Tuesday, August 15, 2006

More details

All,

I need to provide more details:

I spend most of my time trying to maneuver the chaos of the "taller educativo," our educational workshop. Each week, our small team has played host to an average of 30 children ranging from age 6 to 12, four afternoons a week. Each afternoon we spend two hours spreading the love between five tables of children, all seeking help with their homework.

Something is always off. It is not the poverty, the lack of personal hygiene, the incessant noise, or the educational deficiencies. Something deeper?

I find a system that has been set up to relieve the burden of responsibility from teachers, parents, and students. In the classroom, teachers fail to teach but conspire to assign massive amounts of homework to prove they are "teaching." Parents, some unable to read or write, find comfort in our presence and have faith in our abilities to make sure their children "finish" their homework. Students, keenly aware of our naive generosity, demand "help" with their homework without so much as lifting a finger to help themselves.

But really, there is no need to point fingers... for too long.

Form follows function. We must define our function. This is the goal of the week.

Our program must be sustainable, must address the needs of the poor, and must be wary of decay that is the product of complacency and irrelevance. We will aim to equip the children of San Gabriel, Santa Rosa, 28 de Julio, with the tools to forge a new future. What that means exactly, I'm not too sure.

Any ideas?

3 Comments:

Anonymous Anonymous said...

Carlos,

Reading your posts, I automatically think of Bolivia. Looking at the pictures, I am back in La Paz, on the road to Copacabana, kids running up to the gringos begging for monedas or caramelos. And here I am complaining about whatever trivial nonsense is making my day a bit more complicated. I miss Bolivia and then soon after I get there, I miss the states. Go figure.

Well, what can I say? I'm in Brooklyn and I've been in the South Bronx and I've been with the teachers who have given up and with the kids who have ridiculous HW to make it seem like they are actually learning something (and they "just don't get it.") And I struggle with trying to figure out who is worse off. In the end, I don't think it's about that though; it's that this kind of inequality in education, health, expectations, etc exists. Period.

Remember talking with me about what you set out to do. Remember the feeling, the passion, the enthusiasm, the committment to change even as the kids in front of you reek, are wearing the same clothes, have rotten teeth, are 3 and 4 yrs below grade level, know nothing beyond the world that exists within a 10 block radius and let that guide you through the coming months. Do not give up. This is the type of work that (however insignificant it may feel) is the foundation of future change.

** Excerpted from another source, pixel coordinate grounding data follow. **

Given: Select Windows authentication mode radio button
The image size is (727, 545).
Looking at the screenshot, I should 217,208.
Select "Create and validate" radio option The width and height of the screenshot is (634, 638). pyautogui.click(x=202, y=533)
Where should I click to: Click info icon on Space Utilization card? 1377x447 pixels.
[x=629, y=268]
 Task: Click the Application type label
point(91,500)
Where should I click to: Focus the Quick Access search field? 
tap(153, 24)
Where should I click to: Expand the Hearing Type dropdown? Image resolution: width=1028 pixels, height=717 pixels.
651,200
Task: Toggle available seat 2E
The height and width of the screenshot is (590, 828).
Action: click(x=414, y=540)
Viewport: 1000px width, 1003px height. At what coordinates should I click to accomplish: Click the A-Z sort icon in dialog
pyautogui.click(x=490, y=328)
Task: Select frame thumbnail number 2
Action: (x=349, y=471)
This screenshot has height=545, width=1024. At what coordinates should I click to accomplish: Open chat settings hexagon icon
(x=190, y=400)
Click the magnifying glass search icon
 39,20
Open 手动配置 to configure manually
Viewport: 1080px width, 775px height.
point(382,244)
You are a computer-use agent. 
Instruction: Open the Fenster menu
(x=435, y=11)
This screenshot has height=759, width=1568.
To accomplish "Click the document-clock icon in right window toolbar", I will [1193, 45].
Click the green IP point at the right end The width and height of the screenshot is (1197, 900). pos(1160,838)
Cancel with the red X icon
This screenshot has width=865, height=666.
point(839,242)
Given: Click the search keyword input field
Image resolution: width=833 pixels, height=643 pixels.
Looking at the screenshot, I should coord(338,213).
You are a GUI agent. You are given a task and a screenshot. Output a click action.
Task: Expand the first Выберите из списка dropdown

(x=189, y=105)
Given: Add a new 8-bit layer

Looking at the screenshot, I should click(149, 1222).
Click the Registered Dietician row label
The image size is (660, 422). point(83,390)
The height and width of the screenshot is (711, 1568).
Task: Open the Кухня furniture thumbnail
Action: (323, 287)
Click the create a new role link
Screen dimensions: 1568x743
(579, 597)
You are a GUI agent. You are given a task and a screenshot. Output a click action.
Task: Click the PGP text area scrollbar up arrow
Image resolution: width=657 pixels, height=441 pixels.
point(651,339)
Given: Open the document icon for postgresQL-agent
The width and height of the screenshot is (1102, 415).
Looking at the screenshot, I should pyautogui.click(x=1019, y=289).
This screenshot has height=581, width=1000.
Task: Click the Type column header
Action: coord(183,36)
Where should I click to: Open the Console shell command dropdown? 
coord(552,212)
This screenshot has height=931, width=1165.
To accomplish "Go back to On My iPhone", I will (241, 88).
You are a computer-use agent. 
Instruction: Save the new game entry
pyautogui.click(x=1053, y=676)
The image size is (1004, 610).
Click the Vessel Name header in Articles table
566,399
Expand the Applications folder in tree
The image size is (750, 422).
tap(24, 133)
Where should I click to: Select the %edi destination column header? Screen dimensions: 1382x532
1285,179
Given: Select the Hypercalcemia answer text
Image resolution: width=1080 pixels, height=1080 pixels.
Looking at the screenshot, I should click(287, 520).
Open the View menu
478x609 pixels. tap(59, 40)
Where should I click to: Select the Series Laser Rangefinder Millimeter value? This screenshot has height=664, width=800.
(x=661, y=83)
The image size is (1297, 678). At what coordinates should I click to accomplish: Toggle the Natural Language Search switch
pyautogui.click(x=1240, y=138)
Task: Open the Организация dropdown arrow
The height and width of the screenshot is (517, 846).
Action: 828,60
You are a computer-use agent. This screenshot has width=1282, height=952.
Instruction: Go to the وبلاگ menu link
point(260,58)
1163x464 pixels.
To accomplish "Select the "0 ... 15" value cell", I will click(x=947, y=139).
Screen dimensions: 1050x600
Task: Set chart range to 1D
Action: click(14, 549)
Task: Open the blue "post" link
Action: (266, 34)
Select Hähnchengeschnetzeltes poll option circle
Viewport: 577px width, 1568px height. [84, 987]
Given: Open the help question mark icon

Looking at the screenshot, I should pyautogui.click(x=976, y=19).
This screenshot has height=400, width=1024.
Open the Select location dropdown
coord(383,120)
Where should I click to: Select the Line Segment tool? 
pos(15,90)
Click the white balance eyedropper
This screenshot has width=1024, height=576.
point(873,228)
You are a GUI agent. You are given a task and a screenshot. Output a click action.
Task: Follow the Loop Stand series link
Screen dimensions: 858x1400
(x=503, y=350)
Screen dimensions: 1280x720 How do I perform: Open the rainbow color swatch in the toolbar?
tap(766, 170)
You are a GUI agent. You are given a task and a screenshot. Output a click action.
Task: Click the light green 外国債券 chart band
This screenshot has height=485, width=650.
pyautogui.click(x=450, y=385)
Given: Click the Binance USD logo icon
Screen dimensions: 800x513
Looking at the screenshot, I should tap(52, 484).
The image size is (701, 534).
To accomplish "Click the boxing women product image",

For whatever it's worth, I am here thinking of you and your experience and with you in spirit, as they say. School opens on 8.30. I am so ready to get started! I'll keep you posted- you continue to do the same.

Onward!
--Lizette

12:51 PM  
Blogger qsoz said...

Finally some insight. Do point fingers. Don't stop pointing fingers. You're not there to make friends or have the locals (teachers, parents or kids) like you. Poverty is not an excuse for ignorance and laziness. Teach those poor shiftless little bastards to think for themselves for once in their lives, before they die on that stinking slag of a mountainside.

One love.

1:54 AM  
Blogger Carlos said...

Wow folks! I am so grateful to have you on my side. Lizette, thank you for giving me back the focus and fire. Sang, thanks for reminding me to kick ass. Ann, you have given me fantastic ideas regarding what we are trying to teach and how to do it... Gotta go work and make them happen!